Fr Banzelao, the principal of Divyadaan, presented a brief synopsis of the book before its release. Fr Robert, the rector of Divyadaan, presented a copy of the book to Don Mauro and Don Jaroslav on behalf of the author and the institute.
Emmanuel Levinas was a Jewish philosopher who lived in the latter half of the last century and who acquired fame for his original writings that were filled with striking phrases and insights for example ‘face of the other’ and ‘exteriority’. His philosophy is not high in-the-clouds but is situated in the mundane experiences of human living in society. Owing to his prior interest in philosophical anthropology, Fr Felix felt inspired by the thoughts of Emmanuel Levinas and desired to enter in-depth into his philosophy. This book is the fruit of his doctoral research carried out in the Salesian Pontifical University, Rome.

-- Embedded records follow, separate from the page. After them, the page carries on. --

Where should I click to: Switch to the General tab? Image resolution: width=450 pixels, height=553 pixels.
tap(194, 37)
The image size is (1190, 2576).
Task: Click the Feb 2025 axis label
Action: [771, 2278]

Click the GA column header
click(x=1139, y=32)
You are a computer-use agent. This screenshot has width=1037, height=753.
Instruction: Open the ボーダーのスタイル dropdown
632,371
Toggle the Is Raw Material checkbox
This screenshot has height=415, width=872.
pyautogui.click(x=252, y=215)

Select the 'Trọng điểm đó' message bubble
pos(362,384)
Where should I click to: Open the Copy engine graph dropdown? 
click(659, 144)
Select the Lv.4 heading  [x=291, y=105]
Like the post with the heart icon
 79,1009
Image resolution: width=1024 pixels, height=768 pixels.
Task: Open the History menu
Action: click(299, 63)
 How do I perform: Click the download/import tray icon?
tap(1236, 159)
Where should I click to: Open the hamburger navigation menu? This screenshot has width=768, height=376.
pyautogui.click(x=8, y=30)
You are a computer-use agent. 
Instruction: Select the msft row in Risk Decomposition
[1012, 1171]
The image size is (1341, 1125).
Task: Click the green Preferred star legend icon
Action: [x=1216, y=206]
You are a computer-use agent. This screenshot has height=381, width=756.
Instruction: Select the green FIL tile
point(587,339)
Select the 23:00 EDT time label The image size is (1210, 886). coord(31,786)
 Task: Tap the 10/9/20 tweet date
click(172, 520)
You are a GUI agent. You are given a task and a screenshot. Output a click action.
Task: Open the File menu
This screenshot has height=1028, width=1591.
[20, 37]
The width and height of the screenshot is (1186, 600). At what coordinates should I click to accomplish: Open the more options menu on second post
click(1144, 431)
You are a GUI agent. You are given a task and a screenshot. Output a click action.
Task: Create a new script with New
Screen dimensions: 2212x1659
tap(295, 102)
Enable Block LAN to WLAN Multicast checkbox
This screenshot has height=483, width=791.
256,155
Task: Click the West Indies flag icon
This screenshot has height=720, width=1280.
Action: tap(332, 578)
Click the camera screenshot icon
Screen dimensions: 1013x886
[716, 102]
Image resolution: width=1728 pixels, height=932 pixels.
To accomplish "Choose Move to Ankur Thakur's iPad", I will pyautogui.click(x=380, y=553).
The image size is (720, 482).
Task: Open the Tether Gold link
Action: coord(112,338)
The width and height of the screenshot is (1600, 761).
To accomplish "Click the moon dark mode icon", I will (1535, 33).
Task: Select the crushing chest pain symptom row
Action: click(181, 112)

The crux of the book lies in the examination of the asymmetrical relations between human beings and its relevance for justice relations. The book doesn’t attempt to compare or contrast Levinas’ understanding of the ethical relation with that of other philosophers. The book consists of five chapters besides a general introduction and conclusion. The first chapter outlines the biography of Levinas. The subsequent chapters explore his philosophy of asymmetrical relations and the other from an anthropological and ethical viewpoint. The book sheds light on a number of social evils that the contemporary world faces and offers a guide to navigate the rough and hostile waters of justice, peace and fraternity.